Devletin çeşitli kademelerinde, farklı kurumlarda, ihalelerde, arsa tahsislerinde dönen şaibeler, dillere pelesenk olmuş durumda. Ama ne hikmetse oralarda tek bir savcı kıpırdamıyor.

Oysa mesele İmamoğlu değil. Mesele CHP, AK Parti, MHP ya da herhangi bir parti hiç değil. Mesele: Kim suç işlediyse, gerçekten ve açık bir şekilde suç işlediyse, onun yargı önüne çıkarılması. Ama adilce, baskısız, tarafsız bir yargı süreciyle. Kamuoyu baskısı için değil, siyasi hesaplaşmalar için değil. Sadece gerçek adalet için...

Bu ülkede artık bir şeyin netleşmesi gerekiyor: Kimse dokunulmaz değil. "Bizden" olanın dosyası sümen altına, "onlardan" olanınki jet hızıyla mahkeme salonuna gitmemeli.
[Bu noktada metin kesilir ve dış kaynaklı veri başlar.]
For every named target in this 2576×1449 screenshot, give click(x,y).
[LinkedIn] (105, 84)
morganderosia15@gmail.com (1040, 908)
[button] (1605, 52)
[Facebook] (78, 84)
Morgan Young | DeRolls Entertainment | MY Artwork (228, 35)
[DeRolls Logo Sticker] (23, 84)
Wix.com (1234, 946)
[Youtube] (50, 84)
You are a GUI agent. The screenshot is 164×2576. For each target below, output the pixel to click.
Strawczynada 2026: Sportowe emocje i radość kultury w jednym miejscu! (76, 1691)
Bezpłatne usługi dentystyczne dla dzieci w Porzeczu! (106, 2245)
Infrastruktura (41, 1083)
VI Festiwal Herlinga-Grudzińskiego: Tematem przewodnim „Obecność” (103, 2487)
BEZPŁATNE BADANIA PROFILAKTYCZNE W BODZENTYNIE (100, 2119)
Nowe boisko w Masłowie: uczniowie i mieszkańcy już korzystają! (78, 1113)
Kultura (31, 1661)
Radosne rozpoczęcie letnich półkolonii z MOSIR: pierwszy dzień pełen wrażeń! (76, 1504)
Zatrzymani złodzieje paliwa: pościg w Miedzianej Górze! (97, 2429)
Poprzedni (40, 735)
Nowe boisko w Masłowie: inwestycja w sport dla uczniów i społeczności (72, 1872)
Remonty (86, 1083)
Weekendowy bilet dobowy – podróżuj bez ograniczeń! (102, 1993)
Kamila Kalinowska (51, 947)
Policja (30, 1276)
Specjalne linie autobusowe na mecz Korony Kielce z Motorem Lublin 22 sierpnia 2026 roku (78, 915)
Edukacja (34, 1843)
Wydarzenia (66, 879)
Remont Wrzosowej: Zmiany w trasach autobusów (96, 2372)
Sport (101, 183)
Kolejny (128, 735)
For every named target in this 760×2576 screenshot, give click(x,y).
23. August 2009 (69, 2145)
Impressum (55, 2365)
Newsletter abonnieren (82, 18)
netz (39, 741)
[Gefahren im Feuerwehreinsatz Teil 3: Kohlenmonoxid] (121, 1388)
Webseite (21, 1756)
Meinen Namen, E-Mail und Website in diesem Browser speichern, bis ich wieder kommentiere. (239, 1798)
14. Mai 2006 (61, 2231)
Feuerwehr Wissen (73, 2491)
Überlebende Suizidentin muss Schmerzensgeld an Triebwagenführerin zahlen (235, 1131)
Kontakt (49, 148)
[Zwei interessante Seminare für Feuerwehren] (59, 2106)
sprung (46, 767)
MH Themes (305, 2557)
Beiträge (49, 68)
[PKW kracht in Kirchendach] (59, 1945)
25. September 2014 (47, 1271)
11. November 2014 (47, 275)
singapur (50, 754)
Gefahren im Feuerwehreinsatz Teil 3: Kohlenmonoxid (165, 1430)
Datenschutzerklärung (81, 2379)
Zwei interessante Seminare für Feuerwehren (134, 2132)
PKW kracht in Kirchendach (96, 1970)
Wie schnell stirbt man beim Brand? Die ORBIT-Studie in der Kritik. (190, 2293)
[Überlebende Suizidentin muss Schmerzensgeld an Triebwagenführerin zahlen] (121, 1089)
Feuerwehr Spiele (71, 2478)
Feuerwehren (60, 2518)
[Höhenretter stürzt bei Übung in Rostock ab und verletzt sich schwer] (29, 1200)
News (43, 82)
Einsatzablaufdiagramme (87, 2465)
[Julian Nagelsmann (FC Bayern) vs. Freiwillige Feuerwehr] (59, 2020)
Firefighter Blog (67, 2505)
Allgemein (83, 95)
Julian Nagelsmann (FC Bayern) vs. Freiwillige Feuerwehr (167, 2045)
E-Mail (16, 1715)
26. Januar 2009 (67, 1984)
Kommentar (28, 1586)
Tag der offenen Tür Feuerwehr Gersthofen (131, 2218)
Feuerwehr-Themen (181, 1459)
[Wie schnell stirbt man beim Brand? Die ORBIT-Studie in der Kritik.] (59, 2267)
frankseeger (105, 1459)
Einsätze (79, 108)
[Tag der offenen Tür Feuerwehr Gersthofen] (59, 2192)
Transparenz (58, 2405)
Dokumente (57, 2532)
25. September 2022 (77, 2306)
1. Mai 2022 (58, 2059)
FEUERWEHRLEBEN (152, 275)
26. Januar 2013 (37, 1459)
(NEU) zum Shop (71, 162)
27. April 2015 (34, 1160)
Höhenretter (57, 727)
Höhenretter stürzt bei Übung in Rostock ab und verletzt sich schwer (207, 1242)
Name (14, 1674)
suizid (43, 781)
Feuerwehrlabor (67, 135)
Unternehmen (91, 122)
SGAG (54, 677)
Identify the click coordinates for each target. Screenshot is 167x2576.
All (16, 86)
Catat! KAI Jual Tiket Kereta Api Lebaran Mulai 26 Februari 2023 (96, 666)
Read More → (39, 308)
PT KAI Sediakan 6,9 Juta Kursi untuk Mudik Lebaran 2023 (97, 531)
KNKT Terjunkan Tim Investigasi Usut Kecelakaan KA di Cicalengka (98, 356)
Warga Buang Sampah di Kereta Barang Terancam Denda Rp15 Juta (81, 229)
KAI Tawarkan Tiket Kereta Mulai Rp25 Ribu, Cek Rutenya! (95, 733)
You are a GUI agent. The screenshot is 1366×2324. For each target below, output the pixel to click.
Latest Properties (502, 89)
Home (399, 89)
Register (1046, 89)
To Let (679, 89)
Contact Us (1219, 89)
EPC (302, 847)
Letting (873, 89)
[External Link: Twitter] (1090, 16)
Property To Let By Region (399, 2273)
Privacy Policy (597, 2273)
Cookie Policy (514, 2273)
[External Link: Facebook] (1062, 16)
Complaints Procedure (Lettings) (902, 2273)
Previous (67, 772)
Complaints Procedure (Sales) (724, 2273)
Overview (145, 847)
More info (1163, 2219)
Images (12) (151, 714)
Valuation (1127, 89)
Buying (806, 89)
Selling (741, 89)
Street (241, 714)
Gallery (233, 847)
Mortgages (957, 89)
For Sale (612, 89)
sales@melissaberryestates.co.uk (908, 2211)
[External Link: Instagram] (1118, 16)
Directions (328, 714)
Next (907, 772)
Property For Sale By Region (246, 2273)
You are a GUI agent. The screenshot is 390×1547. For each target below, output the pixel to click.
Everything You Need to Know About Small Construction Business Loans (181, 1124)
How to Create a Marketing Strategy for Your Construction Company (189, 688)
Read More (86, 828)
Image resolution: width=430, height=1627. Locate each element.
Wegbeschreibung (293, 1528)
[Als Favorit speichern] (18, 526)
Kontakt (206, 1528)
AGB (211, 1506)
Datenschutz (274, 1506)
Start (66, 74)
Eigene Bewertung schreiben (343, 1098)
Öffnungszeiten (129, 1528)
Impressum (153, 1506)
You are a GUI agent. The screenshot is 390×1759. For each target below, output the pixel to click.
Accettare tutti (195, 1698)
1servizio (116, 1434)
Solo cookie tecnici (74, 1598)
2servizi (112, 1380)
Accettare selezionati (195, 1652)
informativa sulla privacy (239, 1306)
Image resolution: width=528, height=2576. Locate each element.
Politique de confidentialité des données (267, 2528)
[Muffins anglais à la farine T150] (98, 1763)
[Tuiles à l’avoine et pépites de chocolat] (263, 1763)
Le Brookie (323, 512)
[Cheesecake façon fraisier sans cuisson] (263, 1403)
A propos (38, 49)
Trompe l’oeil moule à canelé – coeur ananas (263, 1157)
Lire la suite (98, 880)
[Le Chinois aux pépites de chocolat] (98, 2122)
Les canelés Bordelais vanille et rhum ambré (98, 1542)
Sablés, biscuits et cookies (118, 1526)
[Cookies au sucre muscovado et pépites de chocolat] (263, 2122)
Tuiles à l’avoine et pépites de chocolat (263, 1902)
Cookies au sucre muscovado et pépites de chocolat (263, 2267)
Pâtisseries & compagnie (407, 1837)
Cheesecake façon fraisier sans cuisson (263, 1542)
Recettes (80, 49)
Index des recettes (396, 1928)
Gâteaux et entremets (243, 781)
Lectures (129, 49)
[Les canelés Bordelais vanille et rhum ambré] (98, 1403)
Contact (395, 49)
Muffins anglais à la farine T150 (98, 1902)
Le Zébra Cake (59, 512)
Adalet; kişiye, kimliğe, koltuğa göre şekil değiştiren bir şey olmamalı.

Yolsuzluk varsa, adı ne olursa olsun ortaya çıkarılmalı. Yapan kim olursa olsun yargılanmalı. Eğer gerçekten temiz bir ülke istiyorsak, önce bu çifte standardı kırmalıyız.
Çünkü adalet bir gün herkese lazım olacak.

Ve çünkü adalet olmadan hiçbir şey olmaz. Ne güven olur, ne huzur, ne de geleceğe dair umut.

O yüzden üç kelimeyle bitirelim bu yazıyı:

Adalet, Adalet, Adalet.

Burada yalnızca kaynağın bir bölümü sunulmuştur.